Figure 2.

(A) Schematic illustration of the irak3-cDNA variants. The encoded protein domains are colored as in Figure 1 (upper panel) and drawn to scale. Flanking light gray lines indicate UTR sequences; the black triangle and square mark the start and stop of the ORF, respectively. Non-synonymous SNCs are represented by longitudinal white lines; the longitudinal red line indicates the point mutation that leads to the shortened variant j. Arrows indicate the locations of the primers used for fragment amplification and the 3′-RACE. The scissors symbol indicates the end of the truncated irak3-cDNAs. (B) List display of the 45 SNCs in trout Irak3-encoding cDNA sequences predicted by RNA-sequencing and those confirmed via cloning.
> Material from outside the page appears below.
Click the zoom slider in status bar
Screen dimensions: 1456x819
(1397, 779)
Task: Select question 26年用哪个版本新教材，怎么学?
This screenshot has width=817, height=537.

The SNCs are numbered in the first row together with their exon-related occurrences and the exact positions in the ORF, with “1” assigned to the first nucleotide of the translational start triplet. Twenty-three of the SNCs were also confirmed by sequencing 100 randomly picked clones from batch-cloned irak3 amplicons. SNCs not represented in that clone collection are shown in gray characters. Nucleotide variations and the affected aa residues are marked with the same colors (adenine, green; guanine, red; thymine, blue; cytosine, orange). Characteristic domains carrying the affected aa residues are indicated by differently shaded table fields. Note that variants a and c share the same SNCs, but bear an additional nt exchange at position 407 (C) Dendrogram of trout irak3 cDNA variants. The bootstrap analysis of transcript relatedness involved 17 trout-specific nucleotide sequences (abbreviated as numbers and digits as indicated in (B) in the left column of the table).